Young enthusiasts went as far as to even high-interest finance after-market car parts, just to be the big ticket for only a single minute of fame at the next car event. We slice fenders away from six figure classics now almost weekly, it seems, and when we see it in person we only appreciate it for a brief second. On to the next! Round and round we go, where it stops nobody knows. One thing is for sure here, our happy trail forward is working together as one. Rightly so, especially since there are now so many of us. Collectively, building cars for us the way we want to build them and for our own happiness is where the buck stops.

The Future of Car Culture

Only us car enthusiasts can help change the future. I am sure there is a great Martin Luther King quote for this, it’s not just some motivational thought. That time is today, the future is now, old man! Our automotive culture is at a critical turning point of instability, we are absolutely no stranger to that and have been through it many times already. From the assembly line and mass-production, our post-war hot-rodding days, to emissions and oil crisis, and now even the re-birth and modernization of the electric vehicle.

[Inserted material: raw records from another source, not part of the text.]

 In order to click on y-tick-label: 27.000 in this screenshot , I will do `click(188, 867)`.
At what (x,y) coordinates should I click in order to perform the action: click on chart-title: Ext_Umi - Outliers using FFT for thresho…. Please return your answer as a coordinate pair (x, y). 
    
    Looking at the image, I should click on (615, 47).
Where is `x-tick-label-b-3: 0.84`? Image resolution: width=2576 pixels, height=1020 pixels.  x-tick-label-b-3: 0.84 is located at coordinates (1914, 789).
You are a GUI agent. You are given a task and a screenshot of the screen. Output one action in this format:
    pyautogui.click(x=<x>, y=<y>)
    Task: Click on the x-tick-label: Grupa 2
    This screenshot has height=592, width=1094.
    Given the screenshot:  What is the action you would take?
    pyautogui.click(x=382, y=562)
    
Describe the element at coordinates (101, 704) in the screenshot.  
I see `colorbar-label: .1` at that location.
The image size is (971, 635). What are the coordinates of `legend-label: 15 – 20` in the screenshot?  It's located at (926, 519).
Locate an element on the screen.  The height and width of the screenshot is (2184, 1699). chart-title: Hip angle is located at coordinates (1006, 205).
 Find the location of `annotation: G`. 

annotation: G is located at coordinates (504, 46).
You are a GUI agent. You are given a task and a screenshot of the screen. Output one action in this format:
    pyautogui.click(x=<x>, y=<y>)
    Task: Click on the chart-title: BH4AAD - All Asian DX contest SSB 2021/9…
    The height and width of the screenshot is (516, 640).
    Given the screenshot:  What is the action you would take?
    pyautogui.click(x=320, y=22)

Our history is awesome, it is long, and there have been some drastic moments of innovation and change that shook the foundation of what automobiles meant to us. Just because present day manufacturers might be producing millions of boring crossover and SUVs with re-used nameplates, and rocketing their price to the next neighboring galaxy doesn’t mean it’s all over. The rebirth and popularity of electric vehicles doesn’t mean that’s our only option now and forever.

EVs are a great thing, and just entering their own hot-rod days. We don’t have to sit back and wonder why so many new cars can be such a confusing, jumbled out of all sensible logic, and haphazard design nightmare both inside and out. Great things often come from uncertainty and troubling times. Anything which generates enthusiasts for the next generation of petrol heads is no bad thing.

We used to despise wagons/estates and now we have a new niche to lust after!

What We Can Do to Save Car Culture

Where has our old automotive culture gone? Did we really let it die? Is whatever unique automotive niche we as individuals fit into really on its last legs? I really don’t think so and neither should you; whether you’re a fresh and chipper enthusiast or an old goat on the hill, still crabby about fuel-injection. There are so many different aspects of car culture crammed into one broad term of “enthusiast”, it boggles the mind. How cool is that, as a collective group, we can be so diverse? Possibly the common enemy here to rally against is the very thought and fear of losing what we love and are most enthusiastic about, even if that might be a slightly different viewpoint.

Afterall, doesn’t a common enemy draw us all together?